--- EXERCISE PROMPT ---
Return each entry exactly, with none missing.

*** Opening of DATA SHOWN ***

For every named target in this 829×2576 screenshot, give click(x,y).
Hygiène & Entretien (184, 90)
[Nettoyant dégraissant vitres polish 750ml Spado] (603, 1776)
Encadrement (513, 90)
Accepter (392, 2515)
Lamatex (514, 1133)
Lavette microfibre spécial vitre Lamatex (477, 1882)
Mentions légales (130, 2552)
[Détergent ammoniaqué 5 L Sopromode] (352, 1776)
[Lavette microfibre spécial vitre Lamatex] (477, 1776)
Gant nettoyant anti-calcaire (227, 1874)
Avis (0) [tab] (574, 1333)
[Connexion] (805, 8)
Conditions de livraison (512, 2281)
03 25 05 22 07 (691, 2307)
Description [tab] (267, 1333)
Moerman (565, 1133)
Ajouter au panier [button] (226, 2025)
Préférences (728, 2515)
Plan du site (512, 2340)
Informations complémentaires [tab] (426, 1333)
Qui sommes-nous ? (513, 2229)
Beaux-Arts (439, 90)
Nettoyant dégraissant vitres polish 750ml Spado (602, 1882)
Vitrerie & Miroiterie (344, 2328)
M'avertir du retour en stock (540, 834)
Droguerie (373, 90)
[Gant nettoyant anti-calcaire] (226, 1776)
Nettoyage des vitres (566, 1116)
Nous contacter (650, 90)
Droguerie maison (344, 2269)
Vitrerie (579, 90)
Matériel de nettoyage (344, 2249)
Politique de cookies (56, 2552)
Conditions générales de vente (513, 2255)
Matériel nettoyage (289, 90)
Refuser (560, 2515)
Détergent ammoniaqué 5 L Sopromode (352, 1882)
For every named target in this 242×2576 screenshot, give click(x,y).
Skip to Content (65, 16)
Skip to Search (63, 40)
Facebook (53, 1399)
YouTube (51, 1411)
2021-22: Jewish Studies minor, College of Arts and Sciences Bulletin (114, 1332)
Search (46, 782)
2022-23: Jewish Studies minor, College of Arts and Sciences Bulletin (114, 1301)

*** Close of DATA SHOWN ***

--- REPLY ---
For every named target in this 829×2576 screenshot, give click(x,y).
Hygiène & Entretien (184, 90)
[Nettoyant dégraissant vitres polish 750ml Spado] (603, 1776)
Encadrement (513, 90)
Accepter (392, 2515)
Lamatex (514, 1133)
Lavette microfibre spécial vitre Lamatex (477, 1882)
Mentions légales (130, 2552)
[Détergent ammoniaqué 5 L Sopromode] (352, 1776)
[Lavette microfibre spécial vitre Lamatex] (477, 1776)
Gant nettoyant anti-calcaire (227, 1874)
Avis (0) [tab] (574, 1333)
[Connexion] (805, 8)
Conditions de livraison (512, 2281)
03 25 05 22 07 (691, 2307)
Description [tab] (267, 1333)
Moerman (565, 1133)
Ajouter au panier [button] (226, 2025)
Préférences (728, 2515)
Plan du site (512, 2340)
Informations complémentaires [tab] (426, 1333)
Qui sommes-nous ? (513, 2229)
Beaux-Arts (439, 90)
Nettoyant dégraissant vitres polish 750ml Spado (602, 1882)
Vitrerie & Miroiterie (344, 2328)
M'avertir du retour en stock (540, 834)
Droguerie (373, 90)
[Gant nettoyant anti-calcaire] (226, 1776)
Nettoyage des vitres (566, 1116)
Nous contacter (650, 90)
Droguerie maison (344, 2269)
Vitrerie (579, 90)
Matériel de nettoyage (344, 2249)
Politique de cookies (56, 2552)
Conditions générales de vente (513, 2255)
Matériel nettoyage (289, 90)
Refuser (560, 2515)
Détergent ammoniaqué 5 L Sopromode (352, 1882)
For every named target in this 242×2576 screenshot, give click(x,y).
Skip to Content (65, 16)
Skip to Search (63, 40)
Facebook (53, 1399)
YouTube (51, 1411)
2021-22: Jewish Studies minor, College of Arts and Sciences Bulletin (114, 1332)
Search (46, 782)
2022-23: Jewish Studies minor, College of Arts and Sciences Bulletin (114, 1301)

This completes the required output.